Саломея помнит оранжерею. Хрустальный дворец, в котором всегда лето. Жара. И дышать тяжело, потому что воздух влажный. Сохранились ли дорожки из гальки? А тяжелые плети лиан? Тропическое разноцветье? И кусты с огромными глянцевыми листьями? И те смешные деревца в дальнем углу? Ажурная беседка и столик с двумя стульями.

Графин, всегда наполовину пустой. Или полный?

Забытая книга с лентой-закладкой…

– Но только цветы. Я не стану тебе мешать.

Обидно.

Настолько обидно, что перехватывает дыхание. А Далматов спешит объясниться, хотя с него никто не требует объяснений.

Благовоспитанные девицы не докучают молодым людям.

– Так будет лучше. Для тебя, – он гладит руки нежно, прикосновением успокаивая зудящую кожу. – Ты спрашивала, зачем я ввязался в эту историю. Я нашел себе подружку. Купил, если точнее. У меня есть деньги. У нее – внешность и амбиции, которые я мог удовлетворить. Равноценный обмен. Девочка была милой… некоторое время.

Тошно слушать. И встать бы, уйти, но Саломея сидит.

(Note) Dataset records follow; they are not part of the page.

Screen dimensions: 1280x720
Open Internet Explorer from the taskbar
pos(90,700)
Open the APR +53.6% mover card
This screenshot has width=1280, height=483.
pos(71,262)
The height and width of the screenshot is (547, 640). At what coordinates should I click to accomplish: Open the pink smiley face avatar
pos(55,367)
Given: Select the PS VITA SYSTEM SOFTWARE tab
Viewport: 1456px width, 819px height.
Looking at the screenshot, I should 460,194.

– Потом она вдруг решила, что имеет на меня влияние. Что может командовать мной. Даже не командовать – дрессировать. Как собачонку… Собачонку я ей тоже купил. Мелкую такую, лысую, с выпученными глазами. И попонку. И ошейник. И кучу дребедени. Для нее и для псины. Мне не жалко. А она решила, что я влюблен. Ерунда, правда?

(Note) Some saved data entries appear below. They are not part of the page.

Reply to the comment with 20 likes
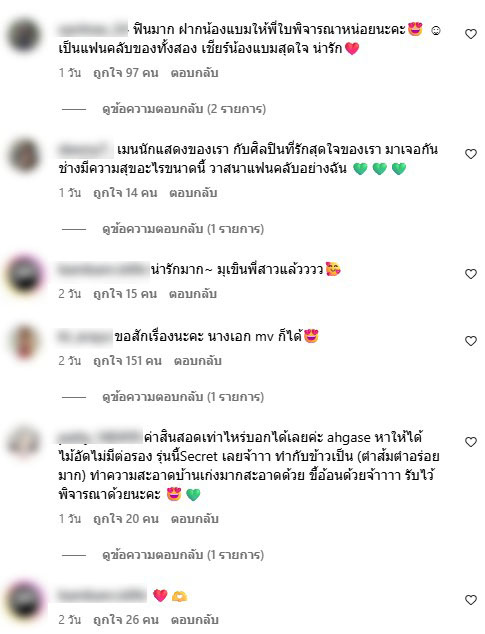Image resolution: width=485 pixels, height=634 pixels. [195, 519]
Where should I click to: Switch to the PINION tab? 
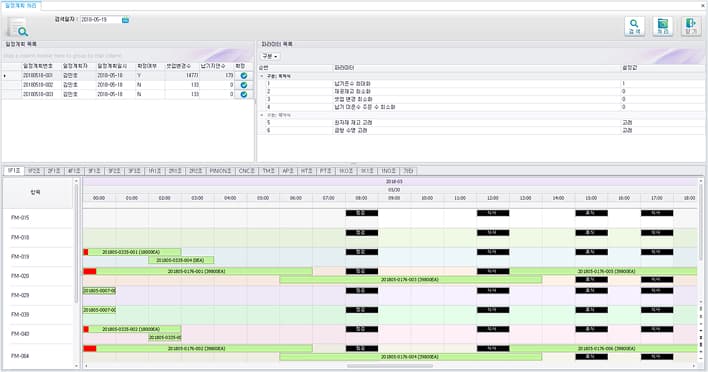pos(221,171)
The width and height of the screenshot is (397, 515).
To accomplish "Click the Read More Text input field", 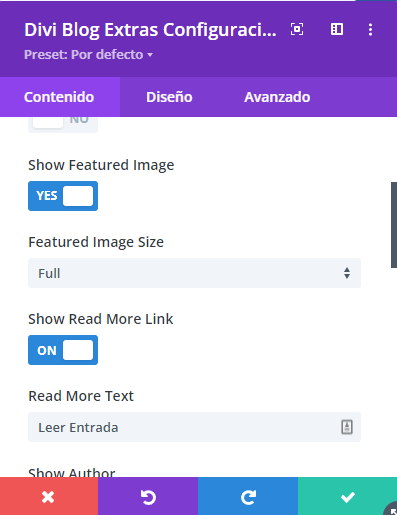I will pos(194,427).
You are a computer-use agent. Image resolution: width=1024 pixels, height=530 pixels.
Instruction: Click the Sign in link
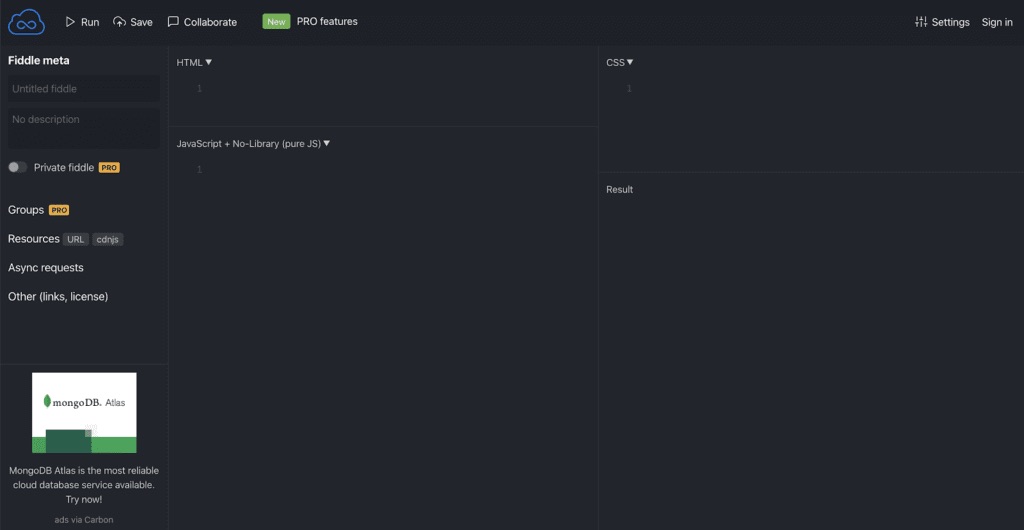[x=997, y=22]
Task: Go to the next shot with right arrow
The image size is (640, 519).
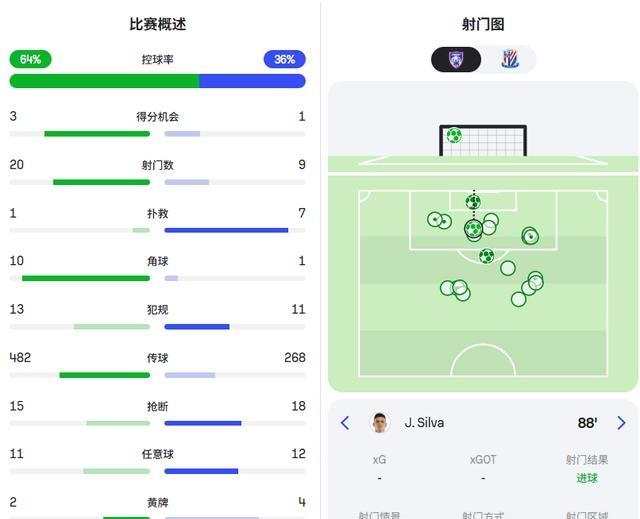Action: 621,423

Действительно, ерунда. Стоит глянуть на Далматова, и сразу становится ясно, что он и любовь – понятия не сочетаемые. Как вода и масло.

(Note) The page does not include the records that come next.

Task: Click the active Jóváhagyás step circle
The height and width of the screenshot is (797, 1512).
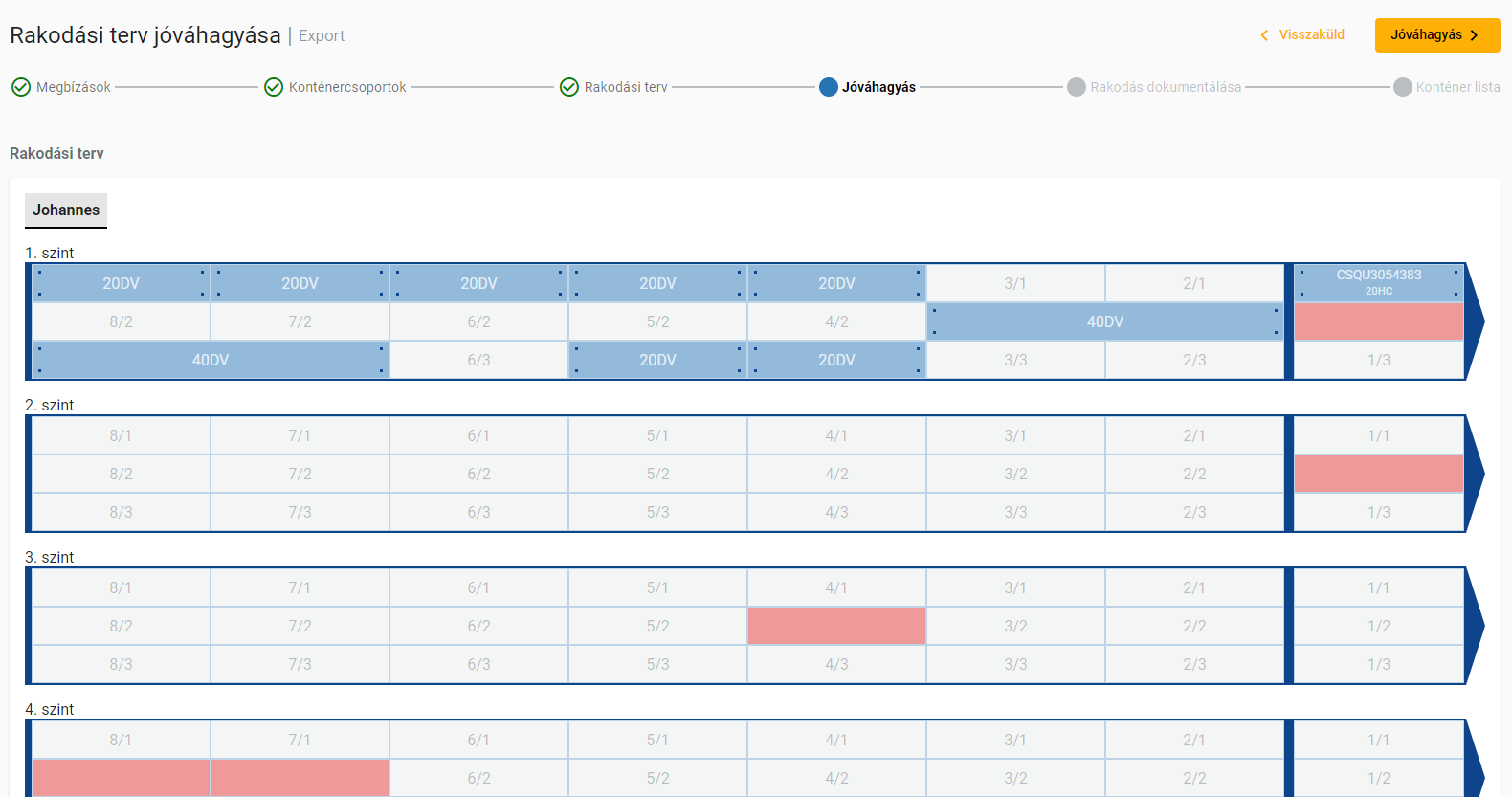Action: click(829, 87)

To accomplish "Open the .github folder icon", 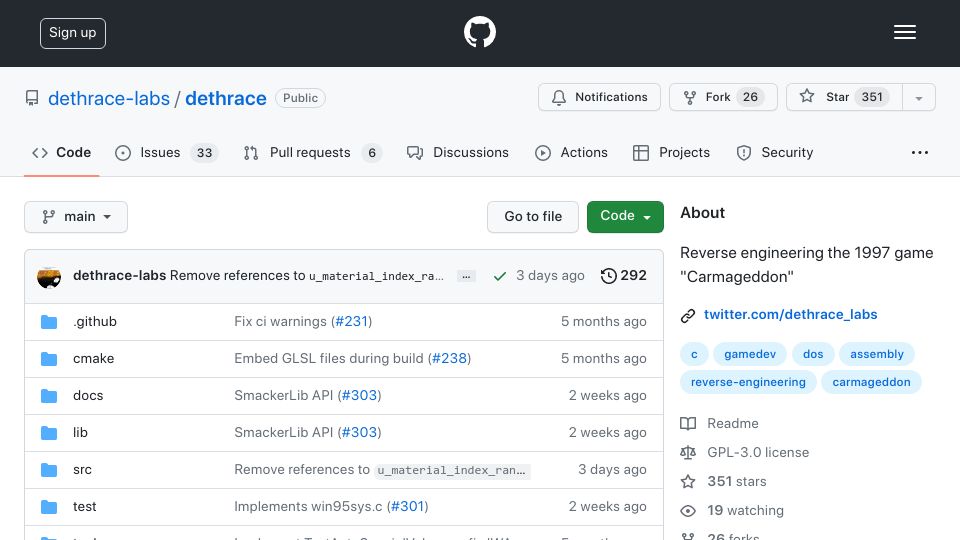I will 49,321.
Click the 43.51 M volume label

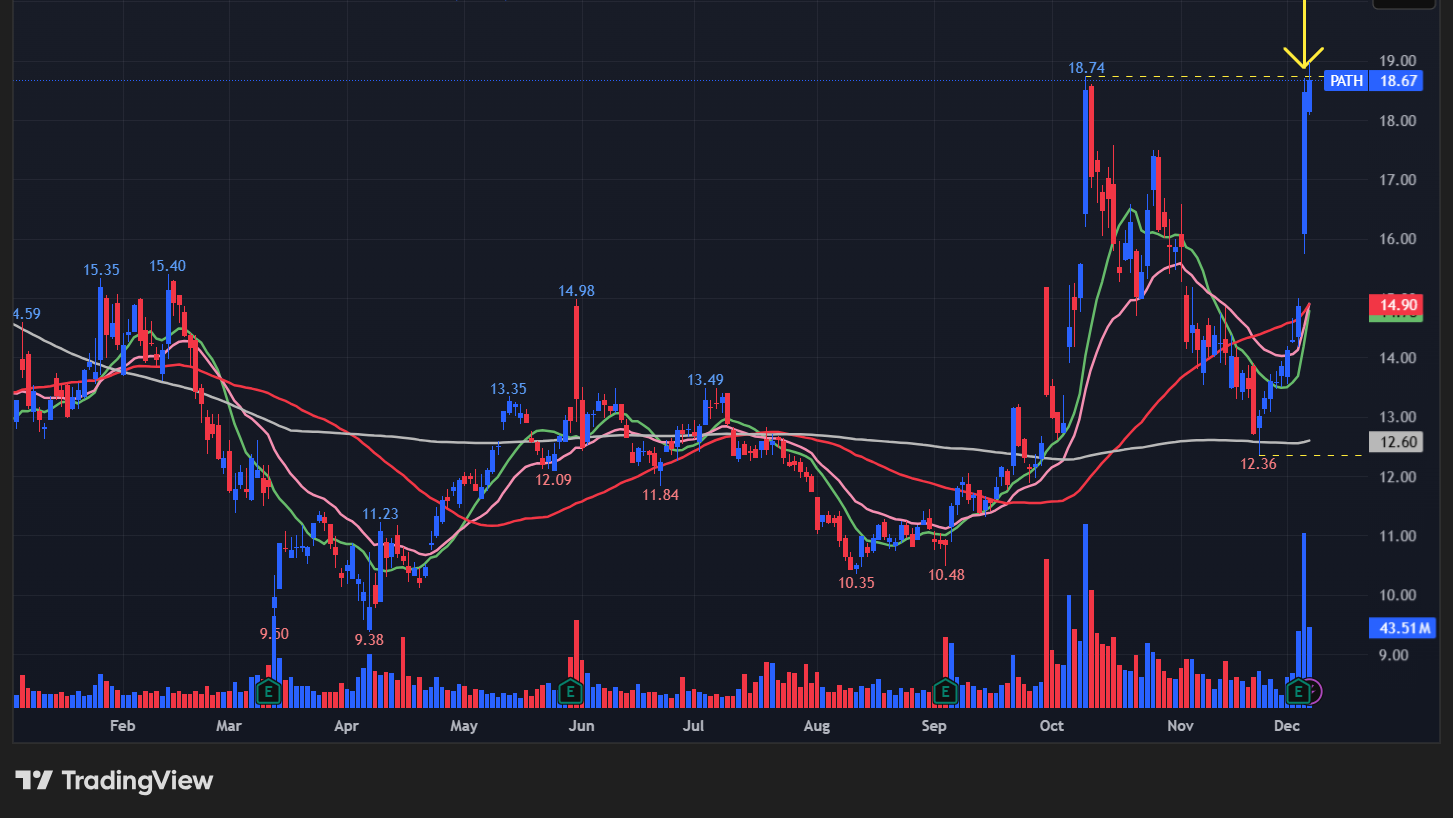click(1400, 628)
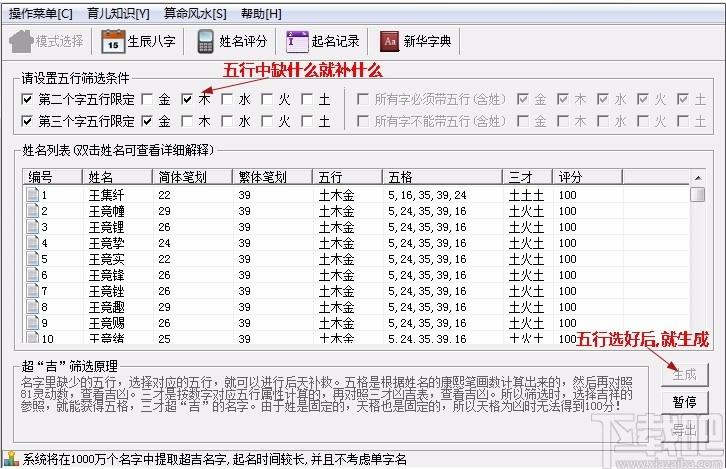
Task: Click the 暂停 button
Action: coord(684,402)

– И ссоры вдруг. Обиды какие-то на пустом месте. Я что-то ей обязан… делаю не то и не так. Достала. Мне следовало выставить ее из дому.

Как ее звали, ту девушку? И была ли она красивой? Наверное, была. Такой, как Зоя, или даже лучше. Длинноволосая фея, что дышит шелками и туманами, носит меха и крохотных собачек.

– Я и собирался, только не успел. Мы ужинали. Столовую помнишь?

– Ту огромную, с портретами? – Получается говорить ровно, безразлично, хотя на сердце кошки скребут.

– Огромную. И с портретами. Теперь в ней еще два. И вот эта дура говорит, будто нашла дизайнера. Дом переделать. Столовую переделать. Я послал ее лесом. Она разоралась. Дескать, я недостаточно ее люблю. И она уедет к маме. Вот казалось бы, пусть едет. А меня сорвало. Подошел к ней. Сделал вот так.

Далматовская ладонь легла на затылок, мягко, осторожно даже.

– И приложил ее хорошеньким личиком о стол. Я не могу сказать, что меня накрыло. Я полностью отдавал себе отчет в том, что делаю. Она нос сломала. Я заплатил. И за нос, и за моральный ущерб. Она готова была простить. Представляешь? Я ее едва не изуродовал, а она меня прощает. Верит, что я больше не буду. Дура. Теперь понимаешь?

– Ты боишься, что однажды ударишь меня?

– Не боюсь. Я точно знаю, что однажды ударю. И знаю, кем стану. Год. Два. Пять. Двадцать пять. Неважно сколько, когда финал предопределен. И если уж придется уродовать кого-то, то лучше того, на кого плевать.

Выходит, что на Саломею ему не плевать. Следует ли радоваться этому?

– Илья, тебе не кажется, что ты…

– Преувеличиваю? – Он осторожно сдавил шею. – И все сложится иначе? Я чудовище, Лисенок. И будет только хуже. А ты не представляешь, каково это – жить рядом с чудовищем. Постепенно сам перестаешь быть человеком. У меня есть одна безумная теория. Насилие порождает насилие. В буквальном понимании фразы. Чудовище обживается в человеке, доедает его, растет… а потом ему становится тесно. И оно ищет нового человека. Кого-нибудь, кому некуда бежать.